Randall parpadeó, y después miró a Joey.

—Tienes razón. Hay que actuar ya.

Intentaron abrirse paso entre la gente para llegar a las puertas donde estaban apostados los policías. Pero era casi imposible, porque varias de las personas a las que tuvieron que apartar so revolvieron. Un hombre corpulento amenazó con el puño a Randall.

—¡Deje de empujarme! ¡No pienso dejarle pasar!

—¡Ese avión que está en la pista es nuestro! —dijo Alborada—. ¡Está esperando por nosotros!

—Y a mí me está esperando el Air Forcé One, ¿no te digo? ¡Si quieren adelantarme, tendrán que hacerlo por encima de mi cadáver!
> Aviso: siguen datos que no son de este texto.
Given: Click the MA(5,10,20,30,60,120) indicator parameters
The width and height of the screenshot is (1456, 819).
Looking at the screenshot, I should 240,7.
«Pronto todos seremos cadáveres», pensó Alborada.

A poca distancia de ellos se oían llantos angustiados. Alborada miró a su derecha. Allí había un grupo de veinte o treinta niños, que habían formado un corro rodeados por un hombre y dos mujeres que debían de ser sus monitores. Los críos tendrían seis o siete años como mucho. Llevaban puestas las ropas de abrigo, como si acabaran de salir de la pista de esquí. Al parecer habían llegado al aeropuerto antes de la lluvia de ceniza, porque estaban bastante limpios. Los monitores intentaban mantener la calma y tranquilizar a los niños, pero era evidente que estaban tan asustados como ellos. La mayor de los tres, una joven rubia de mejillas coloradas, intentaba convencer a la gente para que les dejaran acceder a la pista.

—¡Dejen al menos que los niños monten en el avión! ¡Son sólo críos! ¡Nosotros tres podemos quedarnos aquí!

—¡Nosotros también tenemos niños! —le dijo una mujer que sujetaba de la mano a un crío incluso más pequeño que los del grupo.

La discusión proseguía. Los cuatro policías parecían incapaces de organizar aquel caos. Bastante tenían con proteger la puerta y evitar que la gente los aplastara. El jefe era un negro muy corpulento que no pesaría menos de ciento cuarenta kilos y que, al igual que sus compañeros, mantenía en todo momento la pistola empuñada en ambas manos y apuntando a la multitud. El cadáver que yacía en el suelo era la prueba palmaria de que estaba dispuesto a disparar.